_Your objective:_
Everything in the records must be copied exactly, apart from the pictures.

= Beginning of Section =

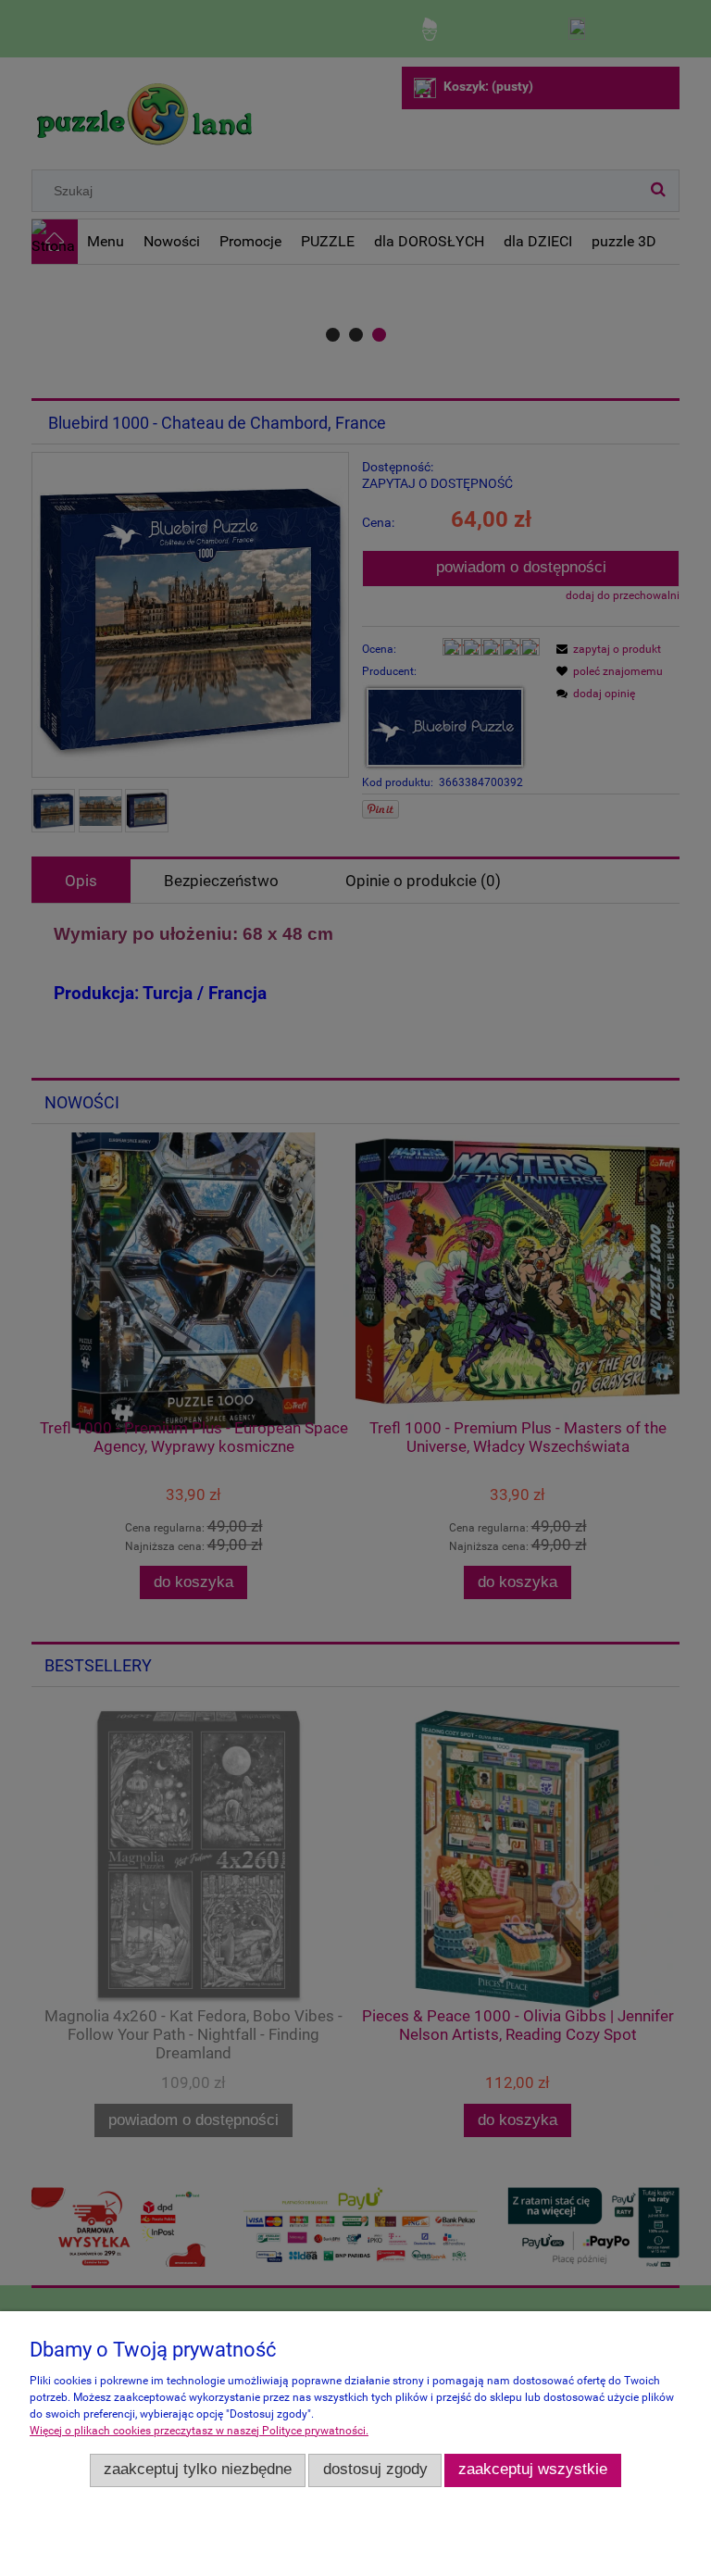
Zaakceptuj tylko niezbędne (198, 2469)
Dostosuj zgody (375, 2469)
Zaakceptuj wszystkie (532, 2469)
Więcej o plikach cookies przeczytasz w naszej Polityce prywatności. (199, 2430)
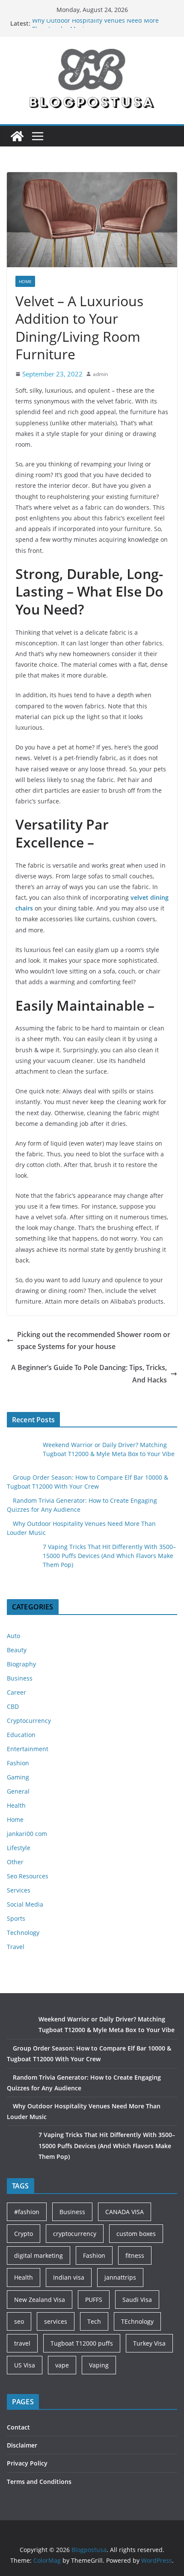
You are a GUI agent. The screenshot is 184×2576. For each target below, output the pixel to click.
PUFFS (93, 2299)
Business (20, 1678)
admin (100, 374)
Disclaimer (22, 2445)
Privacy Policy (27, 2463)
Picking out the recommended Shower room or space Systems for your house (93, 1341)
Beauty (17, 1650)
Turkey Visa (149, 2343)
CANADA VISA (124, 2212)
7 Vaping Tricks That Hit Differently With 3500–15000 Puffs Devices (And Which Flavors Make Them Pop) (109, 1556)
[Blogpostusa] (17, 136)
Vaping (99, 2365)
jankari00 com (27, 1834)
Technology (23, 1932)
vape (62, 2365)
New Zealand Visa (39, 2299)
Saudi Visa (137, 2299)
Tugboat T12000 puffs (81, 2343)
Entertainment (27, 1749)
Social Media (25, 1904)
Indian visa (68, 2277)
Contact (18, 2427)
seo (19, 2321)
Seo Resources (27, 1876)
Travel (15, 1947)
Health (16, 1805)
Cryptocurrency (29, 1720)
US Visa (24, 2365)
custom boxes (136, 2234)
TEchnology (137, 2321)
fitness (134, 2255)
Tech (94, 2321)
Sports (16, 1918)
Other (15, 1862)
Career (16, 1692)
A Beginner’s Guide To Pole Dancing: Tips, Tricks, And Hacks (89, 1374)
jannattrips (120, 2277)
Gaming (18, 1777)
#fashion (26, 2212)
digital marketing (38, 2255)
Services (18, 1890)
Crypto (23, 2234)
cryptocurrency (74, 2234)
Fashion (18, 1763)
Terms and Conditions (39, 2481)
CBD (13, 1706)
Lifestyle (18, 1848)
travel (22, 2343)
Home (25, 281)
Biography (21, 1664)
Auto (13, 1636)
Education (21, 1735)
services (55, 2321)
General (18, 1791)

= End of Section =

_Solution:_
Zaakceptuj tylko niezbędne (198, 2469)
Dostosuj zgody (375, 2469)
Zaakceptuj wszystkie (532, 2469)
Więcej o plikach cookies przeczytasz w naszej Polityce prywatności. (199, 2430)
You are a GUI agent. The screenshot is 184×2576. For each target below, output the pixel to click.
PUFFS (93, 2299)
Business (20, 1678)
admin (100, 374)
Disclaimer (22, 2445)
Privacy Policy (27, 2463)
Picking out the recommended Shower room or space Systems for your house (93, 1341)
Beauty (17, 1650)
Turkey Visa (149, 2343)
CANADA VISA (124, 2212)
7 Vaping Tricks That Hit Differently With 3500–15000 Puffs Devices (And Which Flavors Make Them Pop) (109, 1556)
[Blogpostusa] (17, 136)
Vaping (99, 2365)
jankari00 com (27, 1834)
Technology (23, 1932)
vape (62, 2365)
New Zealand Visa (39, 2299)
Saudi Visa (137, 2299)
Tugboat T12000 puffs (81, 2343)
Entertainment (27, 1749)
Social Media (25, 1904)
Indian visa (68, 2277)
Contact (18, 2427)
seo (19, 2321)
Seo Resources (27, 1876)
Travel (15, 1947)
Health (16, 1805)
Cryptocurrency (29, 1720)
US Visa (24, 2365)
custom boxes (136, 2234)
TEchnology (137, 2321)
fitness (134, 2255)
Tech (94, 2321)
Sports (16, 1918)
Other (15, 1862)
Career (16, 1692)
A Beginner’s Guide To Pole Dancing: Tips, Tricks, And Hacks (89, 1374)
jannattrips (120, 2277)
Gaming (18, 1777)
#fashion (26, 2212)
digital marketing (38, 2255)
Services (18, 1890)
Crypto (23, 2234)
cryptocurrency (74, 2234)
Fashion (18, 1763)
Terms and Conditions (39, 2481)
CBD (13, 1706)
Lifestyle (18, 1848)
travel (22, 2343)
Home (25, 281)
Biography (21, 1664)
Auto (13, 1636)
Education (21, 1735)
services (55, 2321)
General (18, 1791)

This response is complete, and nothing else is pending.